## Exercise requirements:
Check every line of the material below for the string "Enable", and return the ones that have it.

## Entries supplied:
[Start of section]
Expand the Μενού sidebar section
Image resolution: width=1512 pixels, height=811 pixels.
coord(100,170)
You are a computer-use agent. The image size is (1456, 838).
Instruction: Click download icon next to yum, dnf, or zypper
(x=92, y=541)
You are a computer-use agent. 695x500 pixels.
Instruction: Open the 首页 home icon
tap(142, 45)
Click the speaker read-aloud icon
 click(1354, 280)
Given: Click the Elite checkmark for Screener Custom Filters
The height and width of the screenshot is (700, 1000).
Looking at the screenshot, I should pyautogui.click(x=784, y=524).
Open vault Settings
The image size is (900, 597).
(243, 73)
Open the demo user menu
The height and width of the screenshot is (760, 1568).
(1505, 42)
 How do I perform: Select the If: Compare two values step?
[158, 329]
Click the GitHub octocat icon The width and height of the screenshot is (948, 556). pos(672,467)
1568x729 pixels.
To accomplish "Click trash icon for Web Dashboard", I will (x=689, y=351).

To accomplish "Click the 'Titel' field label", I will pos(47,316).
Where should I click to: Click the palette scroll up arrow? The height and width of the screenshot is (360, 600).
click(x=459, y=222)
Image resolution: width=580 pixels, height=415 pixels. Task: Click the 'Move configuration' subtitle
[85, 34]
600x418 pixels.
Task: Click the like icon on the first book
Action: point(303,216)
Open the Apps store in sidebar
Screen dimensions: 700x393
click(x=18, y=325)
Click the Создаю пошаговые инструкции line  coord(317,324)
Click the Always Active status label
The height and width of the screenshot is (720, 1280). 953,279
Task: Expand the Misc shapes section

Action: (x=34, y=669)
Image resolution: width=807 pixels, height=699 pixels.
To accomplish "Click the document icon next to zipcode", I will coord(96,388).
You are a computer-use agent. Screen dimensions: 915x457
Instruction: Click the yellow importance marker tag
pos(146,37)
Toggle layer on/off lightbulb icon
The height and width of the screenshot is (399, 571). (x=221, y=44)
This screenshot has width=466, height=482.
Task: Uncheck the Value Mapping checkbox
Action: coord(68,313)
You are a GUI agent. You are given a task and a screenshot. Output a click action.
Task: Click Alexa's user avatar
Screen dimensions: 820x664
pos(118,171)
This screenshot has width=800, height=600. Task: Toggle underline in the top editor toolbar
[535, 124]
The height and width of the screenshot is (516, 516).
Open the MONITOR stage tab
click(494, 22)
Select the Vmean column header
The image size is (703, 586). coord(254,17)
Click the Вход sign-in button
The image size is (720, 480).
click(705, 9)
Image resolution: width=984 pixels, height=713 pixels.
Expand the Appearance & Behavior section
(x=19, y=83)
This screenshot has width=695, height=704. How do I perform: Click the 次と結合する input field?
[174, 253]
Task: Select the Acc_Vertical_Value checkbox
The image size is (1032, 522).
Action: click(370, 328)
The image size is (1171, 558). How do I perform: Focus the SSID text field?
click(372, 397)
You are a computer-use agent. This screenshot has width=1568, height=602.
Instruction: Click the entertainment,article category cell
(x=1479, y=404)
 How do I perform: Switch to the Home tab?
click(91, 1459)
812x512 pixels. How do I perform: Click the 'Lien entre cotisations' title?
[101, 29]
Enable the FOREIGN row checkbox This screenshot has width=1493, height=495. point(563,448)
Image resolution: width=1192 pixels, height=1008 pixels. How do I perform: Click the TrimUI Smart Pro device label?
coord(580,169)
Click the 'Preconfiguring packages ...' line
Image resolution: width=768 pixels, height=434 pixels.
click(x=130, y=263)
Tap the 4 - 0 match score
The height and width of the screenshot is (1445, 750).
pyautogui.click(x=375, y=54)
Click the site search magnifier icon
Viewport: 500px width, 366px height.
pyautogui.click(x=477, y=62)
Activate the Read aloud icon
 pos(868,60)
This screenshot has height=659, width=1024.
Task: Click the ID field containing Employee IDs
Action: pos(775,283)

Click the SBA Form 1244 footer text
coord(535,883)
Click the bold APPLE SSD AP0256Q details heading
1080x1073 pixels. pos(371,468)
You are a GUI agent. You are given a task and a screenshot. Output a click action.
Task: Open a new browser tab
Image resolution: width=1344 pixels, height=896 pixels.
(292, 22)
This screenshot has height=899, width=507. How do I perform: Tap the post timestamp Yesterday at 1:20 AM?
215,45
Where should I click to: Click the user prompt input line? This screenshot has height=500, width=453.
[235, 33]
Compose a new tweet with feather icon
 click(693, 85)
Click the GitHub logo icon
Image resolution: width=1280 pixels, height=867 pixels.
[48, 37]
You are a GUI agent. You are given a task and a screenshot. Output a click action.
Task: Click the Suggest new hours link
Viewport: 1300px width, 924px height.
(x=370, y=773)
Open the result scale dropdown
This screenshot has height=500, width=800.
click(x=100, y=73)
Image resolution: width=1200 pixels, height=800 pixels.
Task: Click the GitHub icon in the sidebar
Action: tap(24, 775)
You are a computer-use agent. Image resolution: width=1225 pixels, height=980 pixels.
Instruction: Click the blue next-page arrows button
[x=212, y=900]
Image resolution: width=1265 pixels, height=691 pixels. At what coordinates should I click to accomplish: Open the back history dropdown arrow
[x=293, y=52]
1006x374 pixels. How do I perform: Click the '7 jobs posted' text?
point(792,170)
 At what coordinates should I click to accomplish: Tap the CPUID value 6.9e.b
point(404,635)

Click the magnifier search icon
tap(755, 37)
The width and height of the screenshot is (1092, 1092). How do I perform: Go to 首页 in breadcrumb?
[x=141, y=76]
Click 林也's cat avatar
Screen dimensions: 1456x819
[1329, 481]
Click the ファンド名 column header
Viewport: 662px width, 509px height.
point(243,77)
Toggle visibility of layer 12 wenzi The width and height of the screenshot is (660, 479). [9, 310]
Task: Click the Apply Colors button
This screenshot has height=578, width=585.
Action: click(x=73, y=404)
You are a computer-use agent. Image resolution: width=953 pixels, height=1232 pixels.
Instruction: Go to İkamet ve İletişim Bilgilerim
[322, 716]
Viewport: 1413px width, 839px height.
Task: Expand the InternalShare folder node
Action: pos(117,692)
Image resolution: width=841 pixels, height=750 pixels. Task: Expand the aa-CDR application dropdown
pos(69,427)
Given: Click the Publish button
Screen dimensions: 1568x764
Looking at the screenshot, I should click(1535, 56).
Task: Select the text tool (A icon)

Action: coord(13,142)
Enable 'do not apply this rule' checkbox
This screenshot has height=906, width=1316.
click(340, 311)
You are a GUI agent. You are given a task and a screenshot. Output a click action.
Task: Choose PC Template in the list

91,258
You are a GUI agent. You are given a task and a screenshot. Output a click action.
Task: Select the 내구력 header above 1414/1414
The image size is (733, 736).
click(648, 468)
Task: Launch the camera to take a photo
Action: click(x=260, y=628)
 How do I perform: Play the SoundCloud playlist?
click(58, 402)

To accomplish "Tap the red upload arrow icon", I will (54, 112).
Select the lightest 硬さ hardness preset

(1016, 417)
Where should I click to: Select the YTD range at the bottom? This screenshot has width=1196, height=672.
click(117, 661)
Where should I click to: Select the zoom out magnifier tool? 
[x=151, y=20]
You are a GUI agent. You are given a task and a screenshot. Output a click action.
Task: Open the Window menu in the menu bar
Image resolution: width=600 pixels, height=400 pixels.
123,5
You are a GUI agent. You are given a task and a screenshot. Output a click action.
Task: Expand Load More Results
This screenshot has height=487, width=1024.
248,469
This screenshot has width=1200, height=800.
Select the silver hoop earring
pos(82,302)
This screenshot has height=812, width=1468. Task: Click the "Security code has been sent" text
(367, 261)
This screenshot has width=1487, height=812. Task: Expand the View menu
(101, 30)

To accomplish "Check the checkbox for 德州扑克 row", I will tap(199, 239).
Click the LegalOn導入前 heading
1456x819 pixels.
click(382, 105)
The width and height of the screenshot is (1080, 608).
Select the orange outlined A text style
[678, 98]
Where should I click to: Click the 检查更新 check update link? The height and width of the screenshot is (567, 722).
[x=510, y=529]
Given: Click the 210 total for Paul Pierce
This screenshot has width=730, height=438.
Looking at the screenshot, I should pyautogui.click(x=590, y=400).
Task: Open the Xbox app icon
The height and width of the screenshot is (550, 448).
[End of section]
## Answer to this exercise:
Enable the FOREIGN row checkbox This screenshot has width=1493, height=495. point(563,448)
Enable 'do not apply this rule' checkbox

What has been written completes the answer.